結末まで語るので、本編未視聴の方にはブラウザバックを推奨します。

登場人物
沢田(堂本剛):主人公。画家志望で、今は著名人のアトリエでバイト。
横山(綾野剛):沢田の隣人。売れない漫画家。
矢島(吉岡里帆):沢田の同僚。社会に不満を持つ。
先生(柄本明):公園で鯉に餌をやる老人。付き人が居る。


まずは、物語を三幕8場構成に分解します。

一幕

1)数十人のアシスタントを抱える著名アーティスト秋元の下で、何年か働いてきた沢田(堂本剛)。同僚の矢島(吉岡里帆)は沢田の才能を認めており、秋元の搾取体制への怒りを表明するが、沢田はアーティストとしての夢を半ば諦めている。

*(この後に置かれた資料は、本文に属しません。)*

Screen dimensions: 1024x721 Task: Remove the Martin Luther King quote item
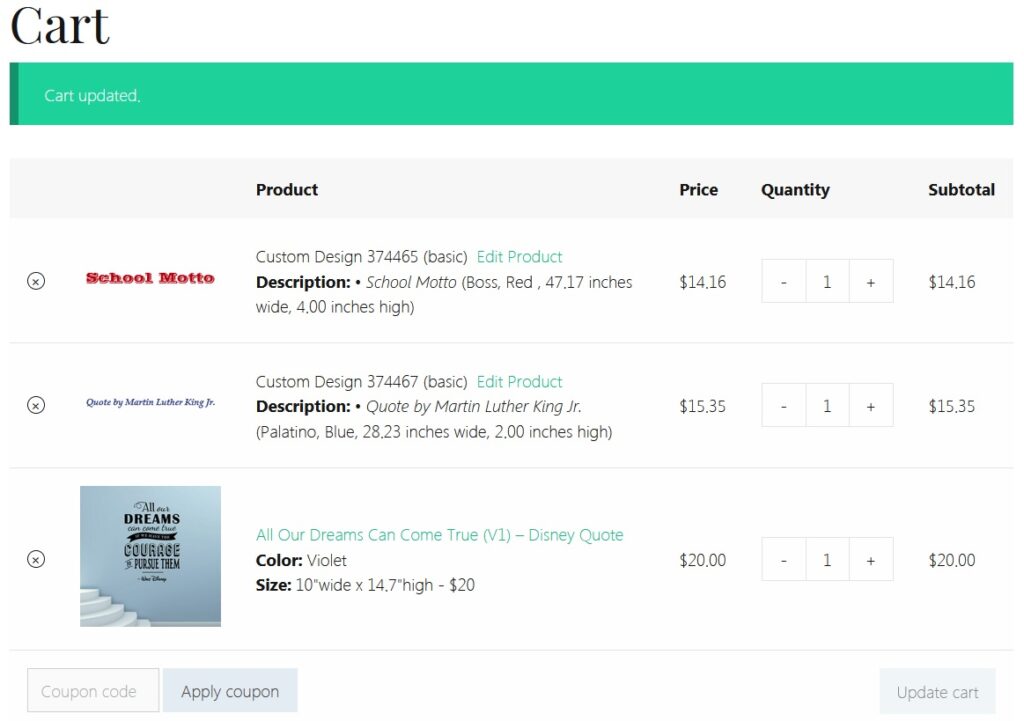(x=36, y=405)
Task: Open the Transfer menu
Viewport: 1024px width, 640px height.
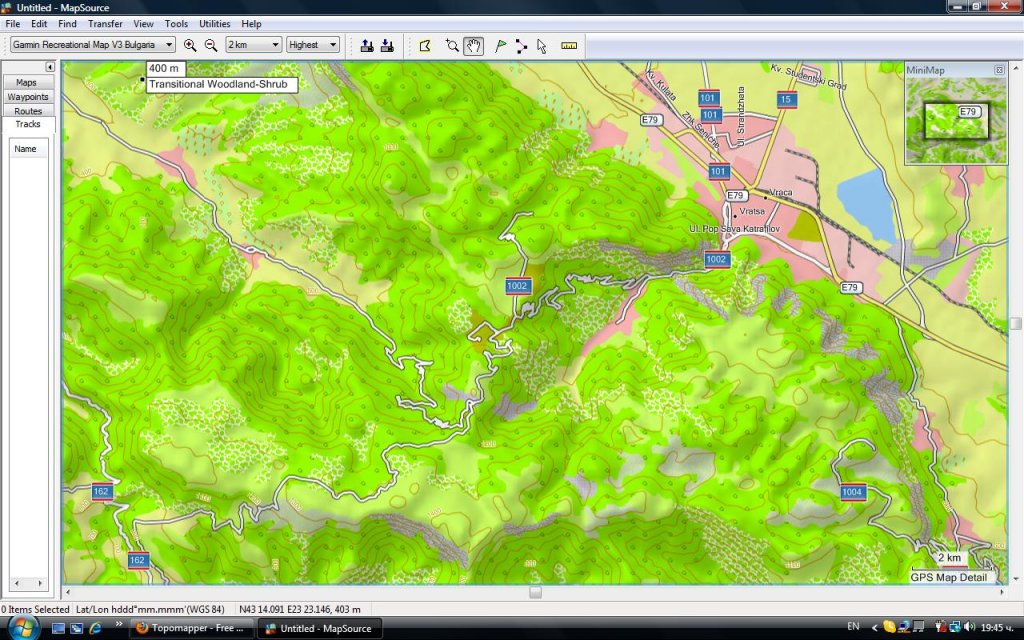Action: (x=105, y=23)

2)沢田は自転車で転倒して右腕を骨折したのを理由に、秋元から一方的に解雇される。アトリエに残る矢島は手で双眼鏡のようにまるを作って沢田を見送る。帰り道に沢田は当てもなく公園のベンチに座ると、先生(柄本明)から円の話をされる。その夜、沢田は自宅に迷い込んだ一匹のアリを追い回すように画用紙に描いたまるが良い感じだったので、金策のために骨董屋に売り付ける。

二幕

3)沢田はコンビニでバイトを始める。失礼な客も多いが、温厚なバイト先輩から「福徳円満」と諌められる。この頃に隣人の漫画家の横山(綾野剛)が壁に穴を開けてしまい、沢田は横山と友人関係になる。横山は売れたくても売れないことに強く不満を持っている。一方で沢田は骨董屋からまるの絵が売れたからと3万円を支払われる。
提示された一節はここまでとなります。